In the listing below, find the line containing "You are a computer-use" and the line containing "Instruction: Open Browser". Repeat exactly those two lines and every line between them, nothing more.

**PROVIDED MATERIAL**
★ ★ ★

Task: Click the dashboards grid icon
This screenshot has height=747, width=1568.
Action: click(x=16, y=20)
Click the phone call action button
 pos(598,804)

★ ★ ★

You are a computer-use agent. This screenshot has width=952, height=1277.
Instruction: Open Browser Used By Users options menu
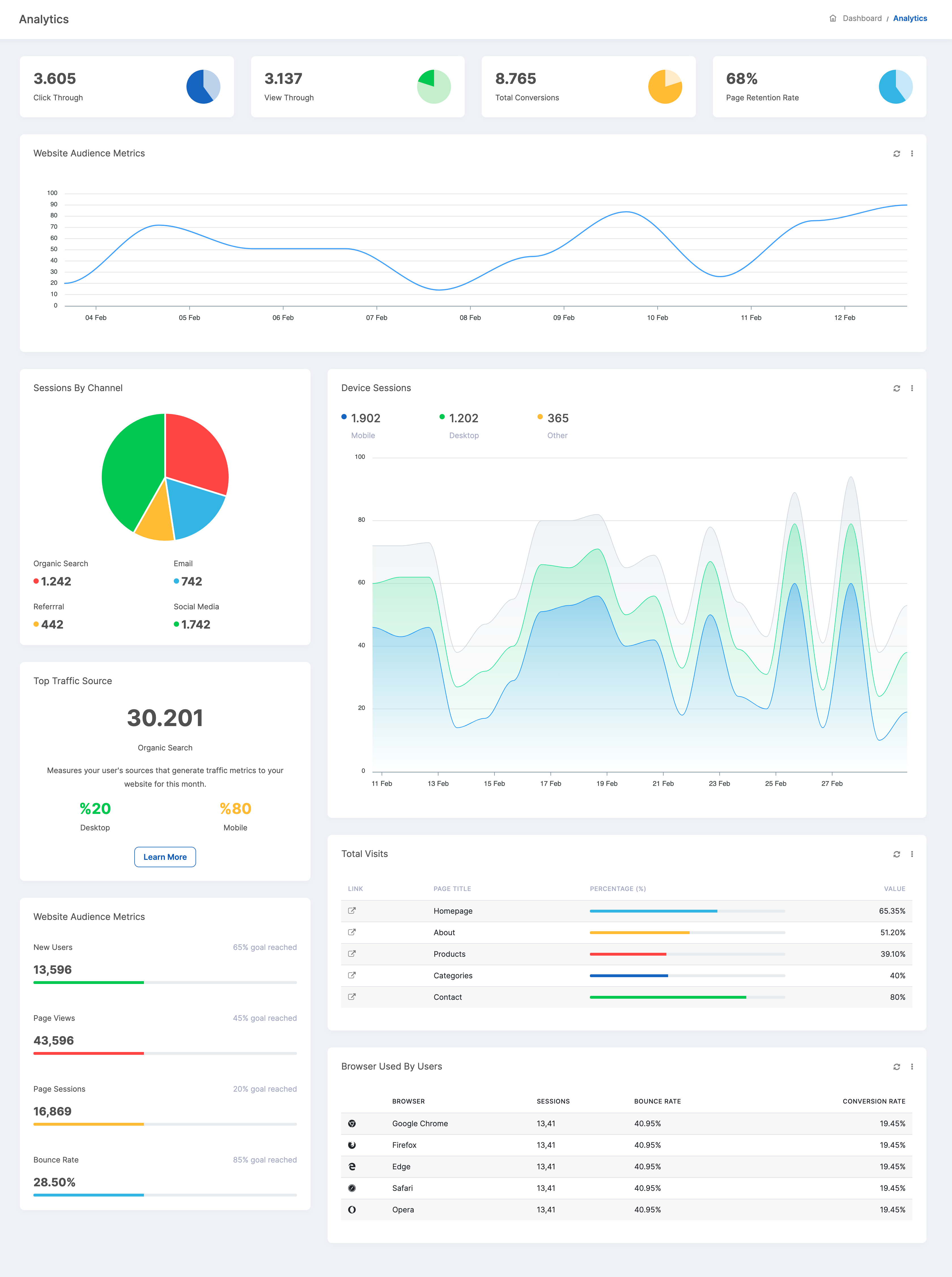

★ ★ ★

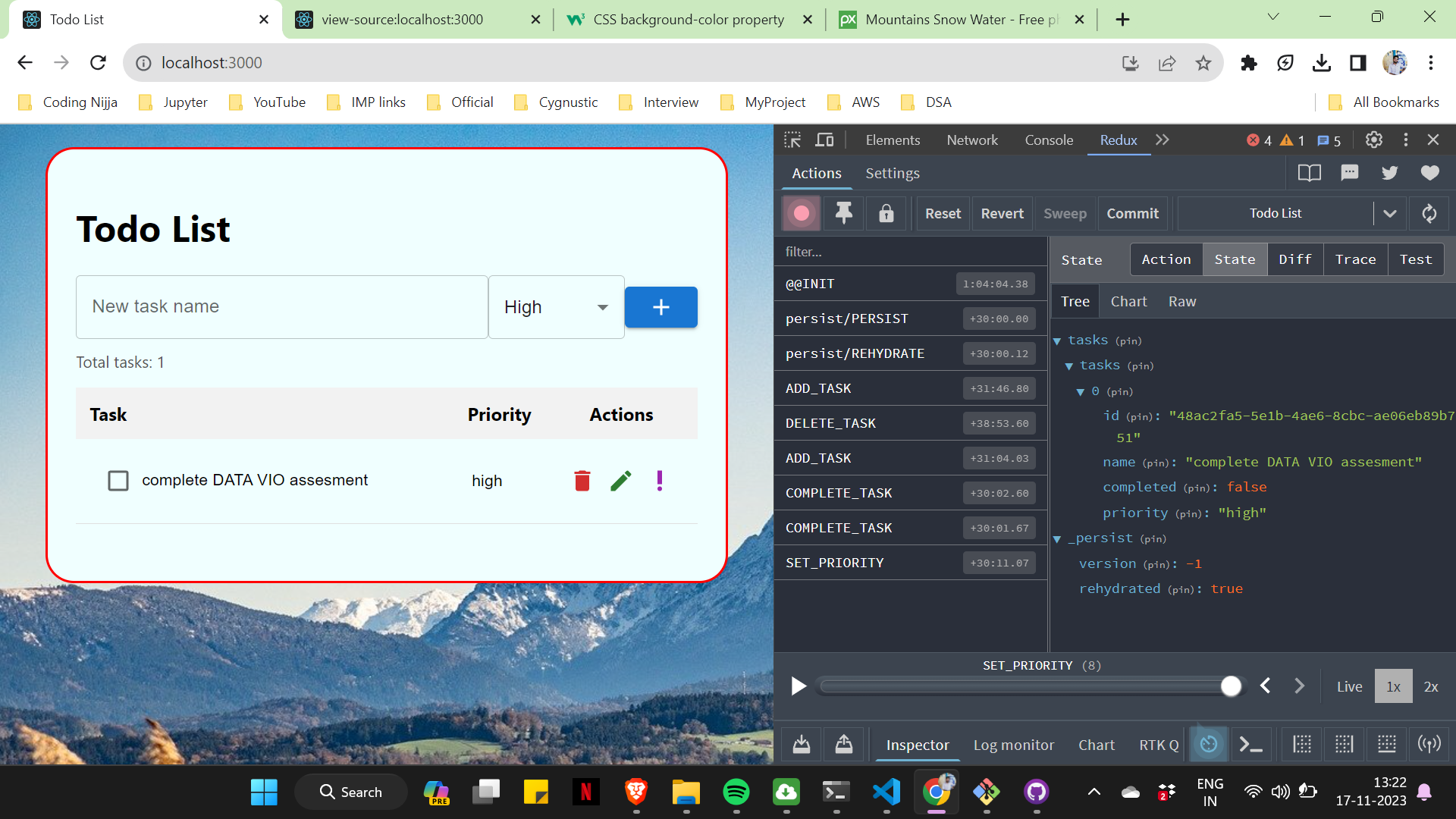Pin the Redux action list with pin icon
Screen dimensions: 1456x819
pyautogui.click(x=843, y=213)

★ ★ ★

**RESPONSE AREA**
You are a computer-use agent. This screenshot has width=952, height=1277.
Instruction: Open Browser Used By Users options menu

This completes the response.